◆ Stored items
——————————
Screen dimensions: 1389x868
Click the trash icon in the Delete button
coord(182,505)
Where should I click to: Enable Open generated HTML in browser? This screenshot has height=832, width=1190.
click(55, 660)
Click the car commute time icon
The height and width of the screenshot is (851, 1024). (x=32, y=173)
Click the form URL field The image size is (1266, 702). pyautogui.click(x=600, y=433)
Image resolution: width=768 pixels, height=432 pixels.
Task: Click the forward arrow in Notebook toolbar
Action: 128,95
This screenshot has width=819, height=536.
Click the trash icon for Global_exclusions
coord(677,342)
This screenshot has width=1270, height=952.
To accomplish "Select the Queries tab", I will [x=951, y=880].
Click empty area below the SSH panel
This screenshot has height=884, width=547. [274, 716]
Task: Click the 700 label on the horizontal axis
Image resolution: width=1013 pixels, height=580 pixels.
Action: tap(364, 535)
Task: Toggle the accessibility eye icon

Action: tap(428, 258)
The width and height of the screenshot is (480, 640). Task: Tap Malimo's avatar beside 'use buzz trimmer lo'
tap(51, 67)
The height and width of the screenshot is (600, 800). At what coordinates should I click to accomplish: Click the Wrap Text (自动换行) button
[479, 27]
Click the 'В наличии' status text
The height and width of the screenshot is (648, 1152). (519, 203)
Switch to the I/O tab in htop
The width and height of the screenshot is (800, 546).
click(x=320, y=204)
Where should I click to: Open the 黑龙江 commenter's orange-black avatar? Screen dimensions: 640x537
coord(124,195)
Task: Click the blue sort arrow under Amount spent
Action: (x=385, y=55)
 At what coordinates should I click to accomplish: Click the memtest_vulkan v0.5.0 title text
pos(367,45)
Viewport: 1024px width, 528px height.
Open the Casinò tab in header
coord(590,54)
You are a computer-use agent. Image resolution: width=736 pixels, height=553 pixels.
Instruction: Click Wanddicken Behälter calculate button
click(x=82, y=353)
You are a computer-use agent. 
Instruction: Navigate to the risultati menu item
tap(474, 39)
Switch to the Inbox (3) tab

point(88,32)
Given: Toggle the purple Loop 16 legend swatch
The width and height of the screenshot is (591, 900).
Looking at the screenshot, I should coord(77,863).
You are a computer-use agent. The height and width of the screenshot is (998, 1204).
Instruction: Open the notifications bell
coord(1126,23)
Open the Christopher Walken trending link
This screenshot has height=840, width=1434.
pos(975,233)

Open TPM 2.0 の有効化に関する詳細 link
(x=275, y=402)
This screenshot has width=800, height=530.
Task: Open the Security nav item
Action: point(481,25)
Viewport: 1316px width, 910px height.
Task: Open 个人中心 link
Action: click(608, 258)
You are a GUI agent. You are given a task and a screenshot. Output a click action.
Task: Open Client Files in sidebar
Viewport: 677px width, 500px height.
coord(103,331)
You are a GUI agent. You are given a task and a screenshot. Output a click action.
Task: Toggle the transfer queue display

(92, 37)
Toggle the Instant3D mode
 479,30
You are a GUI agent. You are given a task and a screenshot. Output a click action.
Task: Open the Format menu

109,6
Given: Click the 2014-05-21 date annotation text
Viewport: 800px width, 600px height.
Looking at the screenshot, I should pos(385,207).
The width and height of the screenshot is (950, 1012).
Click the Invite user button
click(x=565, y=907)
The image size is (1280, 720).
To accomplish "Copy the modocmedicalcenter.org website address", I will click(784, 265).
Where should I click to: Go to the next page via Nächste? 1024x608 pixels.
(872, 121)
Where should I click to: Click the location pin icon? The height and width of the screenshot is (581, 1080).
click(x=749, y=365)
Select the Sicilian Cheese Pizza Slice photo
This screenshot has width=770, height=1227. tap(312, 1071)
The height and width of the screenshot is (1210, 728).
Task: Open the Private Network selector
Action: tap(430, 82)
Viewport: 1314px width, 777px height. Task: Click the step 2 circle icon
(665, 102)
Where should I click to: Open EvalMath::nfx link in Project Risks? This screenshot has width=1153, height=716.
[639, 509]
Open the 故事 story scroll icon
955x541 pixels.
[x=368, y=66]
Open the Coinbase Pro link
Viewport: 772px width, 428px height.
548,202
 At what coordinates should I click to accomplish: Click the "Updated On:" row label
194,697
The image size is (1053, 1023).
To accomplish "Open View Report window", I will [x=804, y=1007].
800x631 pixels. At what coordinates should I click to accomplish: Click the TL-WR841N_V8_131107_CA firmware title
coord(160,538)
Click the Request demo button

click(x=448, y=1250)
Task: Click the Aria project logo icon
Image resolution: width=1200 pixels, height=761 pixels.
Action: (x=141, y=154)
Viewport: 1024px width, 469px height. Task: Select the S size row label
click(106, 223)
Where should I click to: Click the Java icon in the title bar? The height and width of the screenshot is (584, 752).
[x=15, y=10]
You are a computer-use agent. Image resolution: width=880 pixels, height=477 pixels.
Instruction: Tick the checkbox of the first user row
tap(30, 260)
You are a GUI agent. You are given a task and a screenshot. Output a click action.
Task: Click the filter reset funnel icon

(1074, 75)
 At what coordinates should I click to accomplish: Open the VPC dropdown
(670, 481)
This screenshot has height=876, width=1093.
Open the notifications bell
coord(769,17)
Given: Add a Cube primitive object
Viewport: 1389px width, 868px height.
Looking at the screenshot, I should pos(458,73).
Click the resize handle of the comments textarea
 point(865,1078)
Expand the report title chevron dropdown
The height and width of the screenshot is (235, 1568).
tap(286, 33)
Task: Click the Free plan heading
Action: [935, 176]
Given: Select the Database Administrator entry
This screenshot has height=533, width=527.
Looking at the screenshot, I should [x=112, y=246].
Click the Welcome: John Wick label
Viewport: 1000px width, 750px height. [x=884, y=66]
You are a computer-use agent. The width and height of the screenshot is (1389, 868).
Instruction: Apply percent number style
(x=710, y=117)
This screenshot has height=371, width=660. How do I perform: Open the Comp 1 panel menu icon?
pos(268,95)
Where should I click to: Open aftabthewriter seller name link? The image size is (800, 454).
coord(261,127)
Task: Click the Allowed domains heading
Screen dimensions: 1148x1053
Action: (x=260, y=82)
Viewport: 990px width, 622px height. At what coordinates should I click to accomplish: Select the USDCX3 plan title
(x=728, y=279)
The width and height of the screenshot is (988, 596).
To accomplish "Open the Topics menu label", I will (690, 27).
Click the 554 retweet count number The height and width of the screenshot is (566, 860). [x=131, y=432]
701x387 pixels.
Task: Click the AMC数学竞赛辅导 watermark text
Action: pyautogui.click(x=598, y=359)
——————————
From the line containing "Task: Click the Allowed domains heading" through the last line of the entries above, print every line exactly, including both ends, and nothing else.

Task: Click the Allowed domains heading
Screen dimensions: 1148x1053
Action: (x=260, y=82)
Viewport: 990px width, 622px height. At what coordinates should I click to accomplish: Select the USDCX3 plan title
(x=728, y=279)
The width and height of the screenshot is (988, 596).
To accomplish "Open the Topics menu label", I will (690, 27).
Click the 554 retweet count number The height and width of the screenshot is (566, 860). [x=131, y=432]
701x387 pixels.
Task: Click the AMC数学竞赛辅导 watermark text
Action: pyautogui.click(x=598, y=359)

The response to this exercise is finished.